Toutefois, avant de passer au temps des solutions, un débat politique persiste autour des causes actuelles de l’antisémitisme. Invité de l’émission « Dimanche en politique » sur France 3 juste avant la marche, Bruno Retailleau a ainsi estimé : « Quand Emmanuel Macron parle de résurgence [de l’antisémitisme], on voit bien qu’il se trompe. Pour lui, c’est la résurgence du vieil antisémitisme porté par le fascisme, par l’extrême droite. Aujourd’hui ce n’est pas cet antisémitisme-là qui est de retour, le terreau maintenant c’est l’Islam politique, l’islamisme et l’islamo-gauchisme ». Pour le président du groupe LR au Sénat, le président de la République « se trompe de constat, sans bon diagnostic on ne peut pas avoir les bons remèdes ».
Prendre le temps du diagnostic, c’est une préoccupation que partage la sénatrice écologiste Mélanie Vogel : « Avant l’action, c’est le moment de la clarification.
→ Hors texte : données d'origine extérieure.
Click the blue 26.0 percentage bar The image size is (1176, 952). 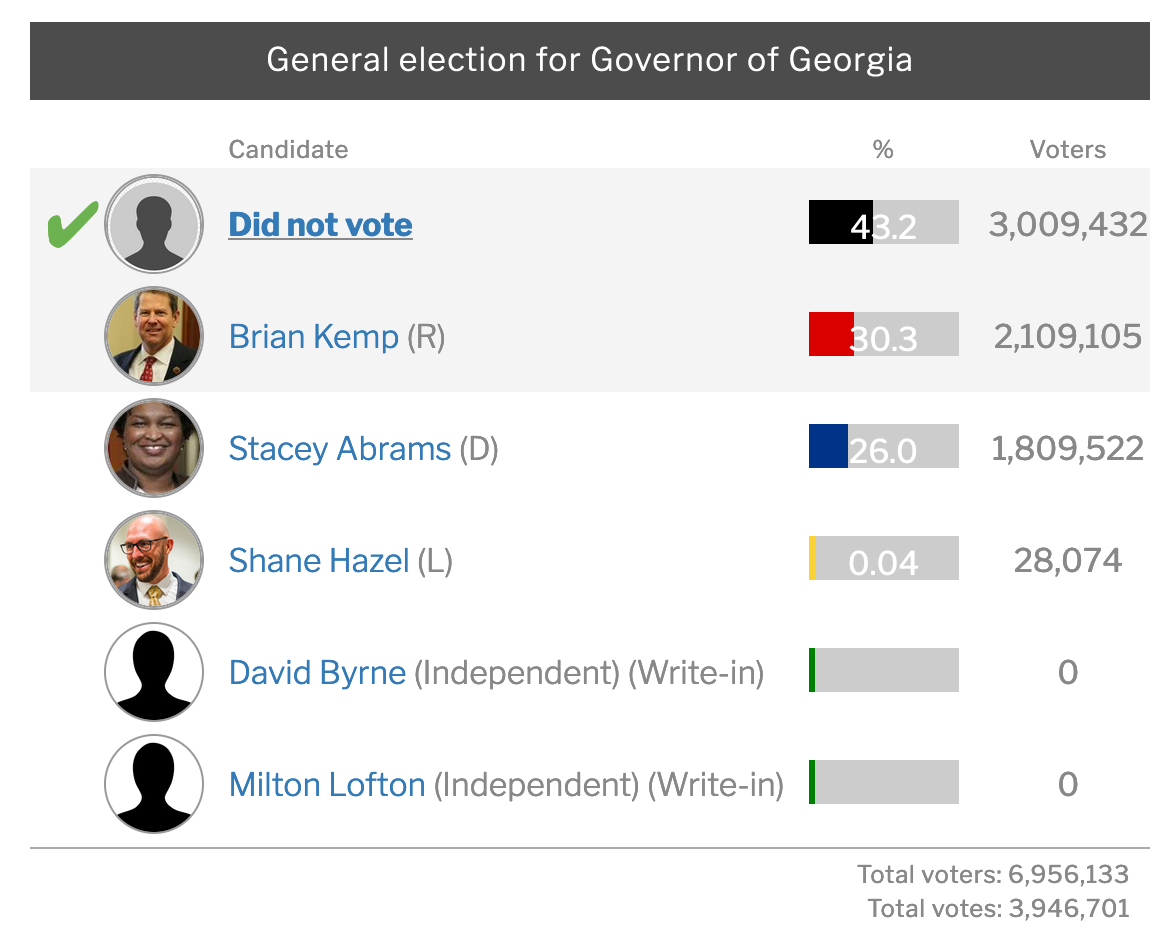(x=884, y=446)
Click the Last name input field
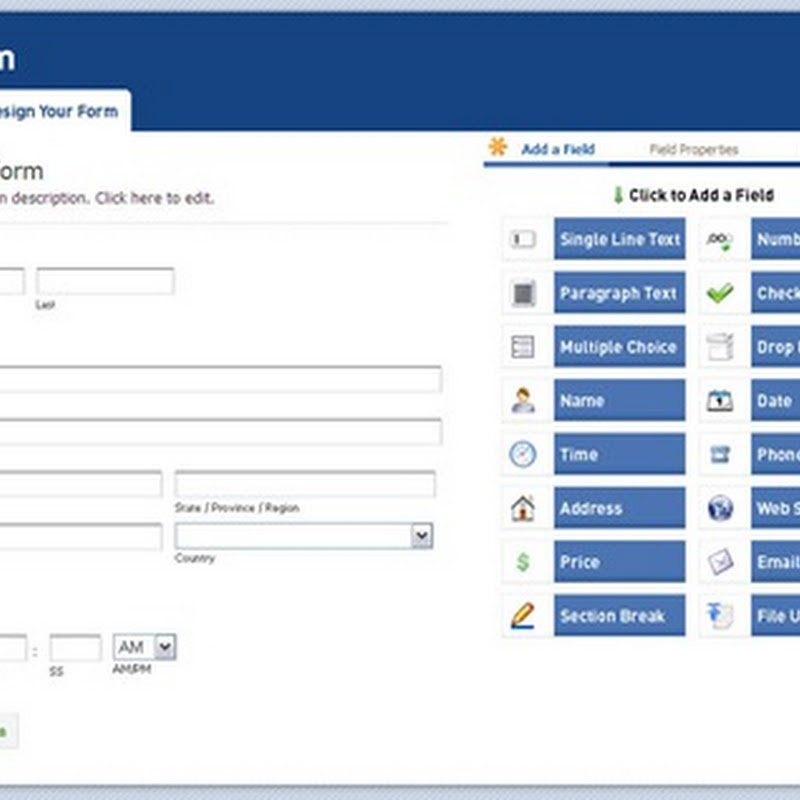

Cela ne sert à rien de mettre en place de nouveaux cours à l’école contre l’antisémitisme, si avant cela nous n’avons pas clarifié le fait qu’on se bat contre toutes les formes de haine et de discrimination ». Pour l’élue, qui a défilé dans la marche parisienne au sein d’un « cordon républicain » contre le Rassemblement national avec de nombreuses personnalités de gauche, la mobilisation de l’extrême droite « et d’une partie de la droite » vise à « instrumentaliser la lutte contre l’antisémitisme à des fins racistes ».
Si la marche du 12 novembre se voulait à l’origine apolitique, ce sont désormais bien des réponses politiques qui sont désormais attendues. Le président du Sénat Gérard Larcher n’a pour l’instant pas annoncé les « démarches » qu’il souhaitait voir mises en place pour lutter contre la résurgence de l’antisémitisme.